# Consigne 1:
Reproduisez à l'identique les lignes des données, en commençant à leur début et en terminant par la ligne qui contient « The image size is (720, 540). (397, 308) », celle-ci comprise.

Ayant pour avocat postulant Me Olivier LAVAL, membre de la SCP LAVAL - FIRKOWSKI, avocat au barreau d'ORLEANS et pour avocat plaidant Me Yves MOTTO, membre de la SCP EGERIA AVOCATS, avocat au barreau de TOURS,

D'AUTRE PART

DÉCLARATION D'APPEL en date du : 28 Juillet 2020
ORDONNANCE DE CLÔTURE du : 18 Novembre 2021

COMPOSITION DE LA COUR

Lors des débats à l'audience publique du JEUDI 13 JANVIER 2022, à 14 heures, Madame Carole CAILLARD, Président de la chambre commerciale à la Cour d'Appel d'ORLEANS, en charge du rapport, et Madame Fanny CHENOT, Conseiller, ont entendu les avocats des parties en leurs plaidoiries, avec leur accord, par application de l'article 786 et 907 du code de procédure civile.

Données sur la localisation de cibles visibles:

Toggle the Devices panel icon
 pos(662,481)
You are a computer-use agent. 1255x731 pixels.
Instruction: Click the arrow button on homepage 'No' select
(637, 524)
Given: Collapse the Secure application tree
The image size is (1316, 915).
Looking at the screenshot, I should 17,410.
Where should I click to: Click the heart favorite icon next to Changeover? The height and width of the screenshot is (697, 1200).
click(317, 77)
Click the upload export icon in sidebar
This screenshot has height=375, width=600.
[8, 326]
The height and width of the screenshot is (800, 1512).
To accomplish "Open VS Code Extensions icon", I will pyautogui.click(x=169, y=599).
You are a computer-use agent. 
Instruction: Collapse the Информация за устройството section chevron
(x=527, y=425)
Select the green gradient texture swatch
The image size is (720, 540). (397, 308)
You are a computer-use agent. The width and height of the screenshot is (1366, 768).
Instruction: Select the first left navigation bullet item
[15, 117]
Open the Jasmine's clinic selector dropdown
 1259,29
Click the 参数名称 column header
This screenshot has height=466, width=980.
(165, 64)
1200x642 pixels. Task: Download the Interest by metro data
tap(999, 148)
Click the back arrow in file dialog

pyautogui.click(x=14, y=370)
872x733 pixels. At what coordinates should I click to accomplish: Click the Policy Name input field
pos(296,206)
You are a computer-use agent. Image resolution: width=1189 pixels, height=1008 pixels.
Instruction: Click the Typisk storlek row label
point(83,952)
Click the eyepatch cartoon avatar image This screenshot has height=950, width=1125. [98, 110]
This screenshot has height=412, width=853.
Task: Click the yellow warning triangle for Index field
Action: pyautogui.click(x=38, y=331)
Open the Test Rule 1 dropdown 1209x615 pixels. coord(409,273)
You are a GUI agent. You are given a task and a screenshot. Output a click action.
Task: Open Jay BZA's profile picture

# Consigne 2:
Répondez à ces questions d'après le texte à lire :
(a) À quelle date la déclaration d'appel a-t-elle été faite ?
(b) Quel avocat est l'avocat plaidant ?
(c) Quel jour et à quelle heure l'audience publique des débats a-t-elle eu lieu ?

# Résultat 1:
Toggle the Devices panel icon
 pos(662,481)
You are a computer-use agent. 1255x731 pixels.
Instruction: Click the arrow button on homepage 'No' select
(637, 524)
Given: Collapse the Secure application tree
The image size is (1316, 915).
Looking at the screenshot, I should 17,410.
Where should I click to: Click the heart favorite icon next to Changeover? The height and width of the screenshot is (697, 1200).
click(317, 77)
Click the upload export icon in sidebar
This screenshot has height=375, width=600.
[8, 326]
The height and width of the screenshot is (800, 1512).
To accomplish "Open VS Code Extensions icon", I will pyautogui.click(x=169, y=599).
You are a computer-use agent. 
Instruction: Collapse the Информация за устройството section chevron
(x=527, y=425)
Select the green gradient texture swatch
The image size is (720, 540). (397, 308)

# Résultat 2:
(a) Le 28 juillet 2020.
(b) Me Yves MOTTO, membre de la SCP EGERIA AVOCATS, avocat au barreau de TOURS.
(c) Le jeudi 13 janvier 2022, à 14 heures.